PostPosted: Fri Nov 05, 2010 7:45 am    Post subject: Reply with quote

The Law of Leftovers is really just a way of looking at and using particular type of constraint set very similar to a fish group (such as an x-wing, swordfish, or jellyfish)

Consider a simple x-wing group formed at the intersection of 2 rows (r1 & r9) with two columns (c2 & c8 ). This x-wing fish group consists of the four intersection cells r19c28. I usually represent this x-wing group as r19/c28 This group is considered "true" for a digit if it contains exactly 2 true candidates. The complementary fish group to this particular x-wing is the 7-fish in the 49 cells r2345678/c1345679. The 7-fish is true if it contains exactly 7 true candidates of a particular digit. Whenever a fish group is "true" for a particular digit, the complementary fish group is also "true" for that digit.

Every fish group also has two sets of cells where fins may lie. One set is associated with the rows of the fish group, and the other set is associated with the columns. For our particular r19/c28 x-wing, the row-fin cells are r19c1345679, and the column-fin cells are r2345678c28. For any particular digit, a fin group is considered true if it contains at least one true candidate of that digit. If a row-fin group is "true" for a particular digit, then the column-fin group must also be true.

The fish groups and fin groups have a conjugate relationship to one another, i.e. either both the fish group and the complementary fish group is true while all fin groups are false, or the fin groups are both true and the fish groups are both false. Since fins and fish are conjugate, they are both strongly and weakly linked, and they can even be colored in a group fashion.
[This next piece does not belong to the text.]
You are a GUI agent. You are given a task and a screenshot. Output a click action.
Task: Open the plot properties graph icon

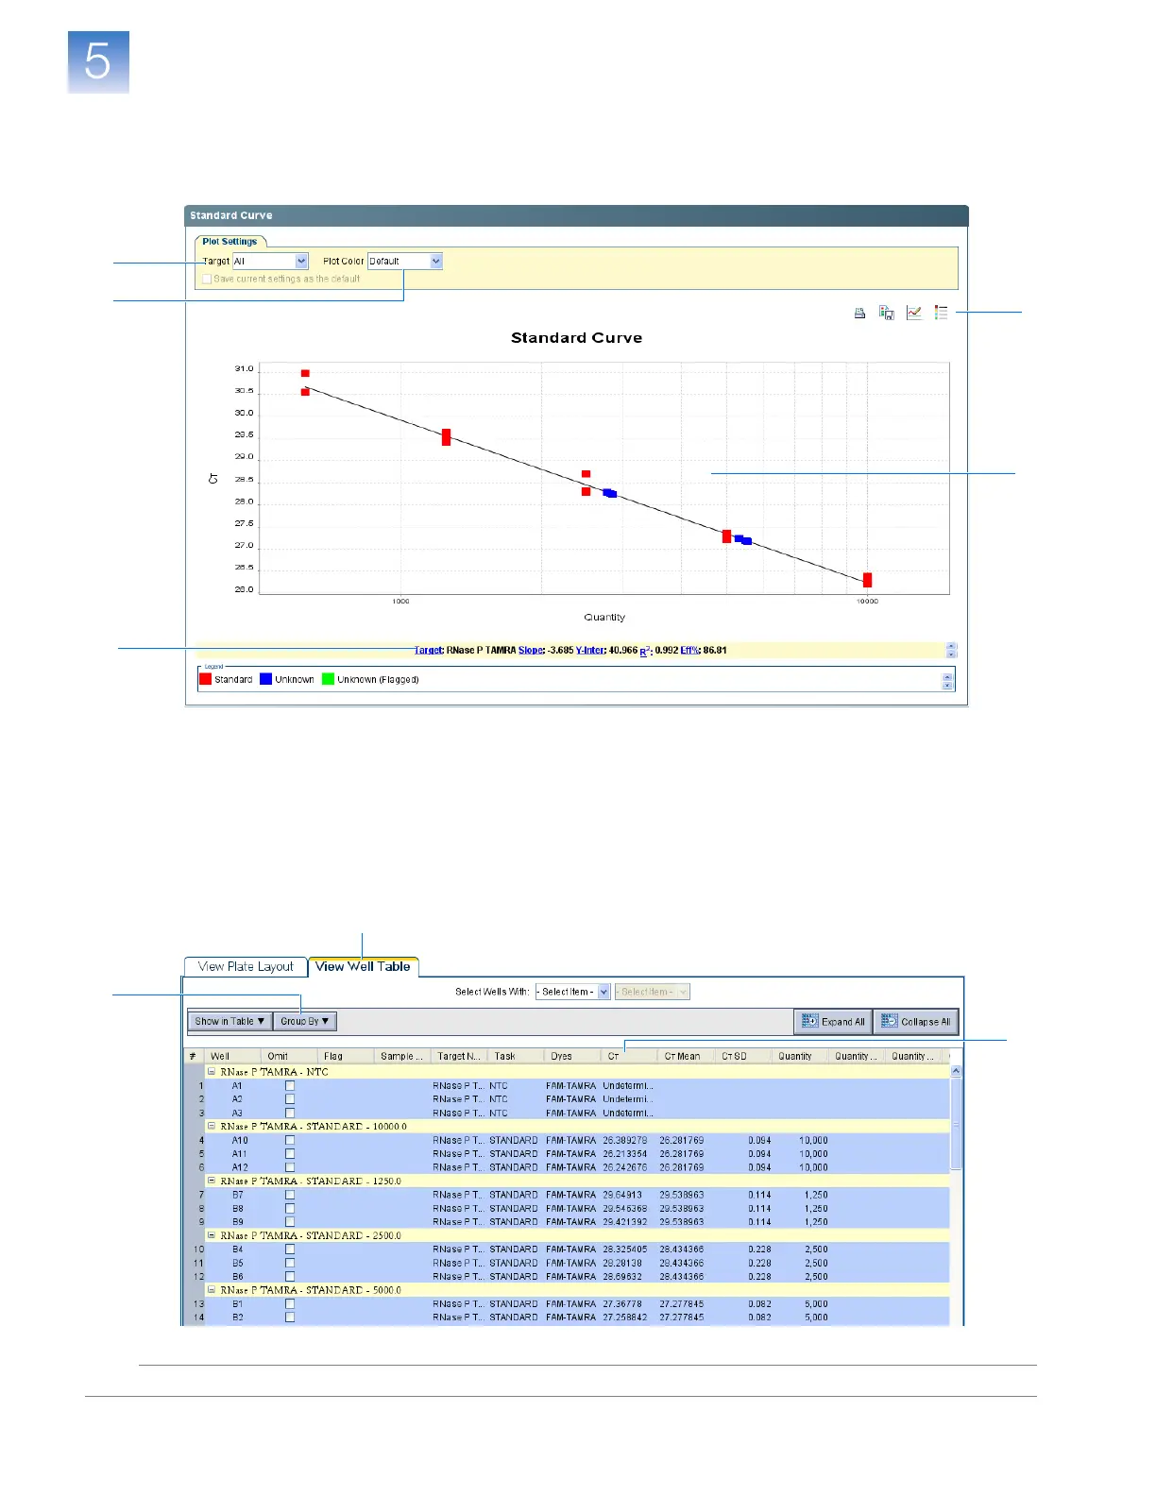(913, 313)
So by now you may be wondering how this all relates to the Law of Leftovers.

Well it turns out that fish group logic can work with nonets instead of columns or rows. For example, the intersection of the first three nonets with the first three rows in a squiggly puzzle forms a fish/constraint group which I label b123/r123. The LoL "innies" are nothing more than the row-fin group of b123/r123. The innies are the cells that are part of rows r123 but not part of nonets b123. Likewise, the LoL "outies" are the nonet-fin group of b123/r123, hence they are the cells that are part of b123 but are not part of r123.

Thus, for a particular digit, the outie fin and the innie fin must have the same truth state, and that state is the opposite of the fish group (actually a frankenfish group).

All of the fun you have with finned fish in normal sudoku, including using them as subpattern components in AICs, you can also have with these fishy constraint sets in squigglies--just keep in mind the difference in what it means for a fish group versus a fin group to be true.